Ford renews a Detroit train depot in hopes of anchoring a new tech hub
Ford renews a Detroit train depot in hopes of anchoring a new tech hub
Outside of the towering Michigan Central Station, landscapers are putting the finishing touches on a lush green campus, adding rows of trees.
“I’ve been told by the architects that Ford wanted something that looked like it had been here,” said foreman Drew Buell. “So, it didn’t look like a new landscape — that’s why everything is kind of a bigger scale and planted close.”
A bigger scale — that’s a theme for this station, restored to its original 1910s Beaux-Arts architectural grandeur. The building draped in limestone, adorned with marble floors, terrazzo walls, grand columns and arches, and detailed carvings.
This is Detroit’s long-abandoned train station, which has been brought back to life by the Ford Motor Company as a new center for tech innovation. Its rebirth will be complete this Thursday with an official reopening party for the public.
“This space was the men’s waiting room,” said Josh Sirefman, who is giving us a tour. He’s CEO of a Ford subsidiary called Michigan Central. It will operate the station, turning it into what’s hoped to be a high-tech mobility hub.
“This space here in the Grand Hall has to be one of the most glorious spaces literally anywhere in the country,” he said.
Glorious now, but from the 1980s until five years ago, the train station sat empty and deteriorating.

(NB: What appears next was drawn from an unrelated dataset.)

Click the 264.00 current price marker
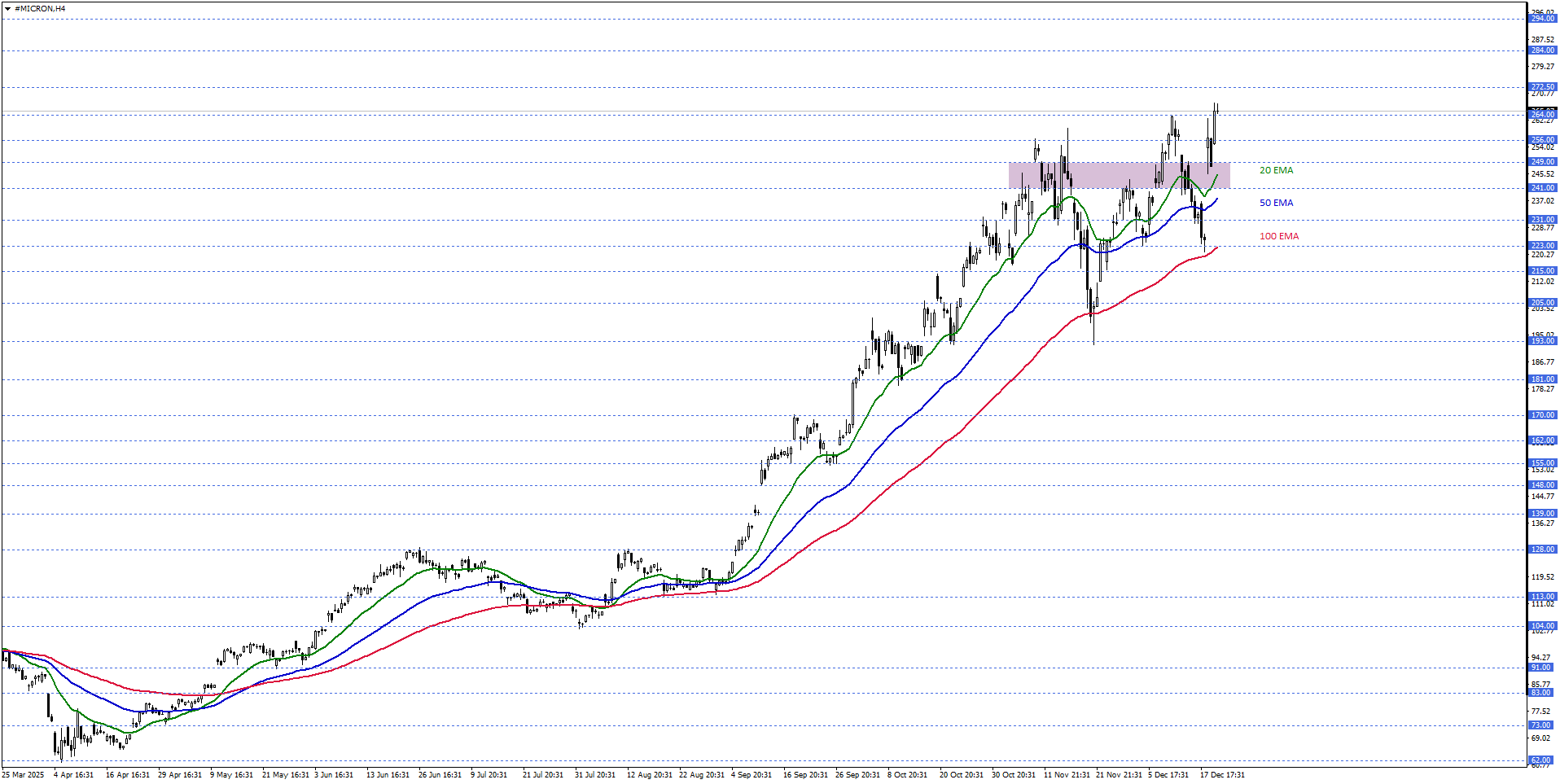 [x=1541, y=114]

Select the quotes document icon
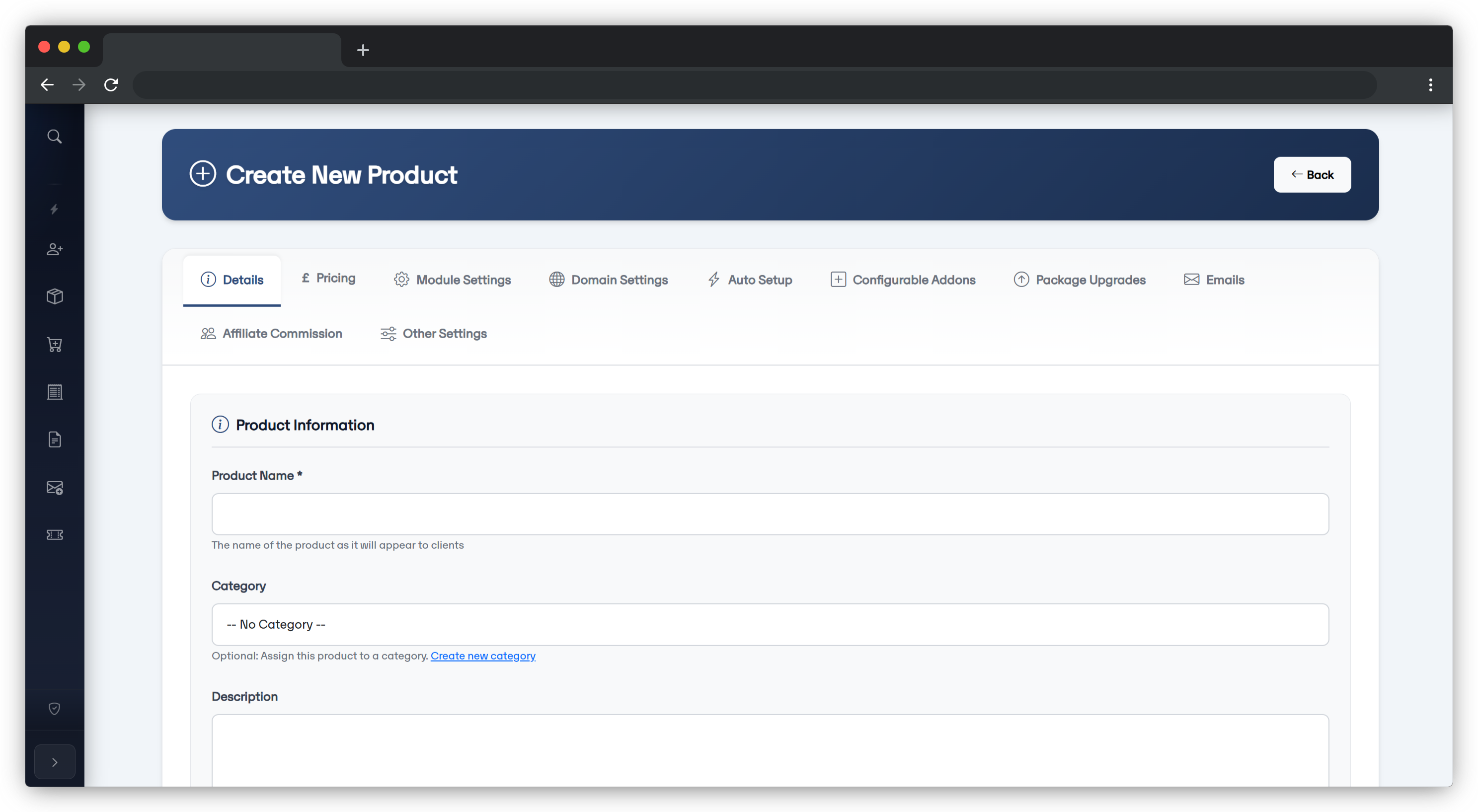(55, 439)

Ford’s subsidiary reportedly spent nearly $1 billion renovating it, hoping its history, beauty and proximity to Detroit’s big three automakers would entice high-tech startups to locate here.
“The point of innovating, the point of breaking new ground, advancing new ideas never disappeared. And I think the point of all this being where you are now at, Michigan Central, is to create a world-leading centerpoint of that,” said Sirefman.
Directly across from the renovated train station, there’s a proof of concept: Detroit’s old book depository building, which was also abandoned for decades, has also been restored. It reopened last year and houses an incubator of about 100 high-tech mobility start-ups, such as ESSPI.
“I’m a former Detroit firefighter, as well as a public school teacher,” said CEO Ron Butler.
Butler sits in an office surrounded by gadgets, tools and prototypes. “It’s intelligent, thinking blankets.”
He is showing a prototype blanket, woven with glass fibers, that can cover electric vehicles and detect failing batteries before they burst into flames.
“There’s no place like this. Anything we want to do — we build our own electronics boards here and test them, that specialty fire blanket was sewn downstairs,” Butler said.
That kind of synergy is crucial for so-called hard-tech firms, which are focused on building physical things.
“Our margins are always very slim. We’re poor people basically trying to build things. And this place allows us to do that,” said Butler.
That’s the big sell.
There’s more work to do; the campus is surrounded by a neighborhood still struggling to recover from decades of decline. The hope is that Michigan Central can be the anchor of a tech renaissance.